María, mediadora de gracias
(*) Voluntario de la Inmaculada Padre Kolbe, Olavarría.
María, Mediadora de Gracias, es un título con el que se honra a la Virgen María, y es una oportunidad para reflexionar sobre el papel de María como mediadora entre Dios y la humanidad.

El título se remonta a la Edad Media. Sin embargo, fue en el siglo XX cuando este título cobró mayor relevancia, especialmente a través de la obra del sacerdote franciscano conventual italiano, San Maximiliano Kolbe, quien decía: “Quienquiera que seas, cualquier cosa que poseas o puedas hacer, lo recibes en cada instante de las manos de la Misericordia divina, por medio de la Inmaculada. Permanece unido a Ella, recurre con confianza a Ella en cualquier dificultad o circunstancia. Verás como Ella te acompaña a lo largo de tu vida”.
María, Mediadora de Gracias, se refiere a que la Virgen María actúa intercediendo por las necesidades y peticiones de los fieles. Se considera que María, como Madre de Dios, tiene un papel único en la distribución de las gracias divinas, y que su intercesión puede obtener para los creyentes la misericordia y el amor de Dios. “Como mediadora maternal, María presenta a Cristo nuestros deseos, nuestras súplicas, y nos transmite los dones divinos, intercediendo continuamente en nuestro favor” (San Juan Pablo II).

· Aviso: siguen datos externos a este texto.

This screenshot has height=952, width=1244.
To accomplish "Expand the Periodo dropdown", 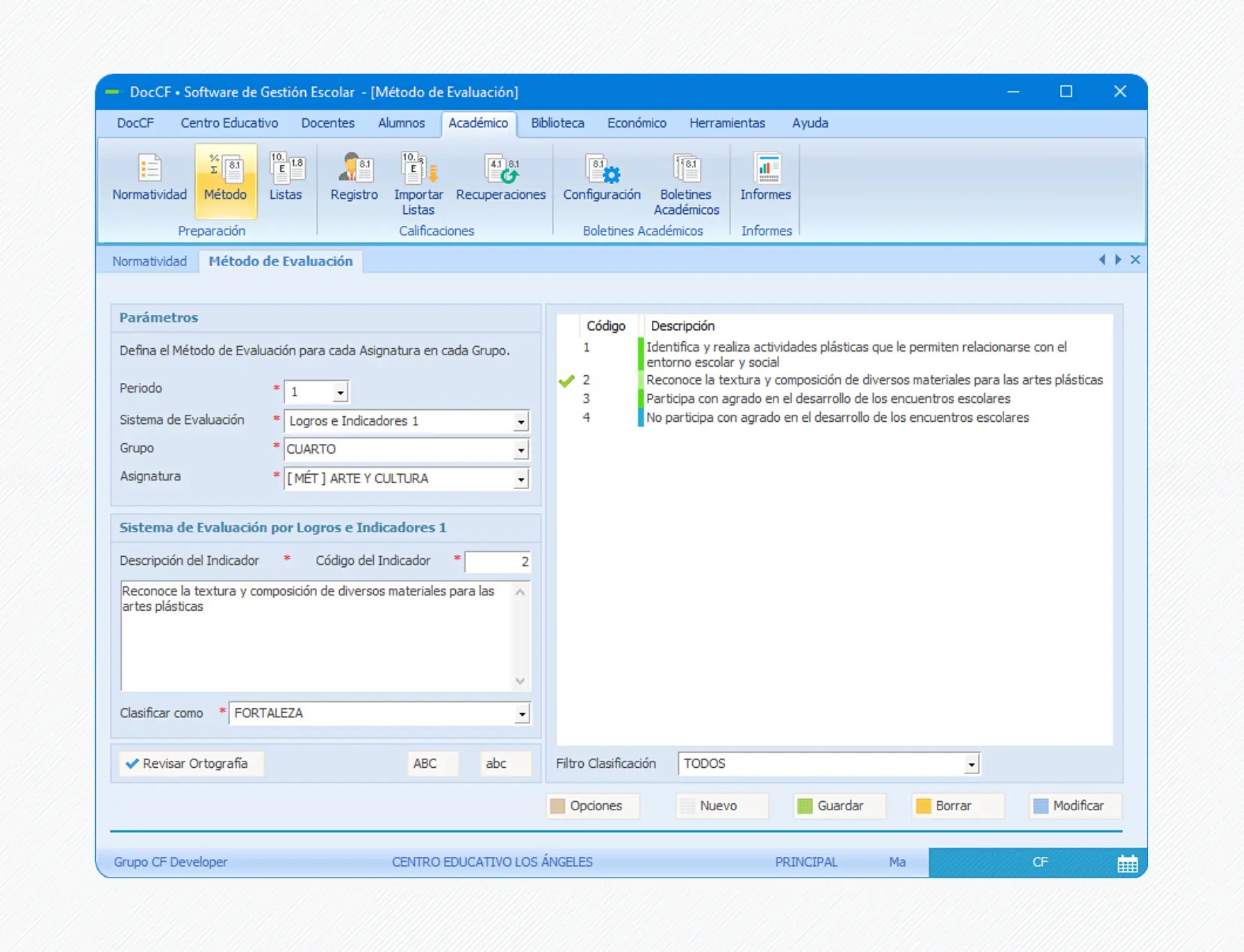I will pyautogui.click(x=340, y=393).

La fiesta de María, Mediadora de Gracias, se celebra el 7 de noviembre en muchas partes del mundo. La instituyó el papa Benedicto XV en 1921. En ella se nos invita a recurrir siempre con confianza a esta mediación incesante de la Madre del Salvador que, con su amor materno, cuida de los hermanos de su Hijo, que todavía peregrinan y se hallan en peligros y ansiedad, hasta que sean conducidos a la patria bienaventurada.

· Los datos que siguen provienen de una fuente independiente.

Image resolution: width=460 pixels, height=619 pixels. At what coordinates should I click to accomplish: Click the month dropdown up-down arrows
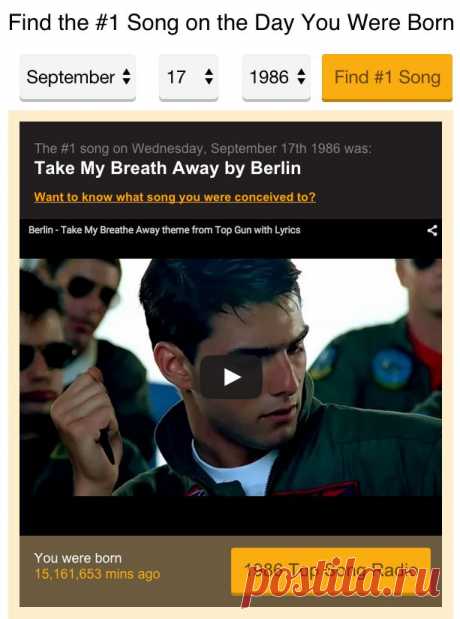(x=126, y=77)
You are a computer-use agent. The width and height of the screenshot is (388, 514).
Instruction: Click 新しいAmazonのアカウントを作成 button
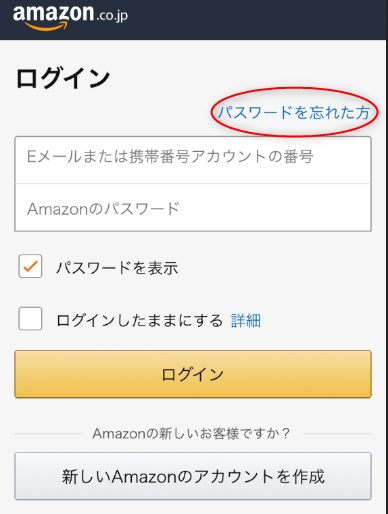coord(193,476)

El Concilio Vaticano II ha escrito sobre esta condición de mediadora de la Santísima Virgen: “María, asunta a los cielos, no ha dejado su misión salvadora, sino que con su múltiple intercesión continúa obteniéndonos los dones de la salvación eterna”.

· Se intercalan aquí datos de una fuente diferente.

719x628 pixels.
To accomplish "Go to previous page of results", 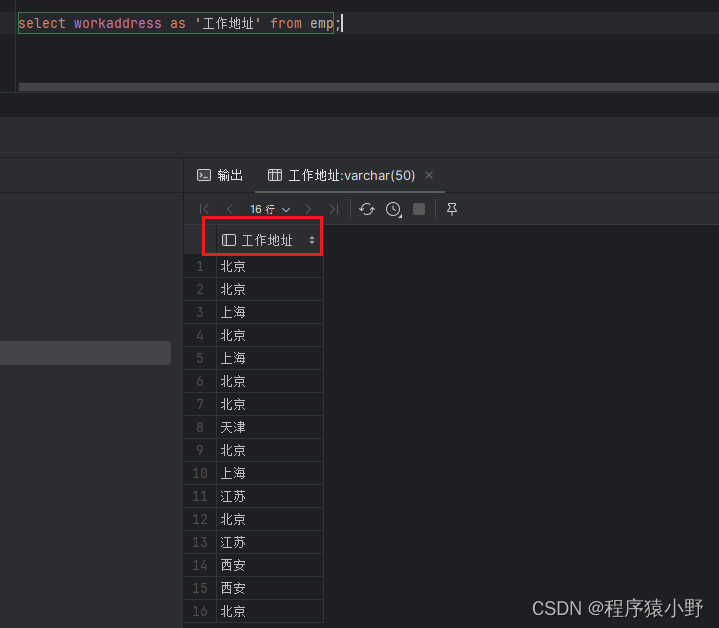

Esta fiesta de María, es una oportunidad para reflexionar sobre la importancia de la intercesión y la mediación en la vida cristiana. Los fieles pueden pedir la intercesión de María para obtener las gracias y la misericordia de Dios, y pueden, como decía San Maximiliano Kolbe, “consagrar tu vida a esto: a llevar esta felicidad también al prójimo”.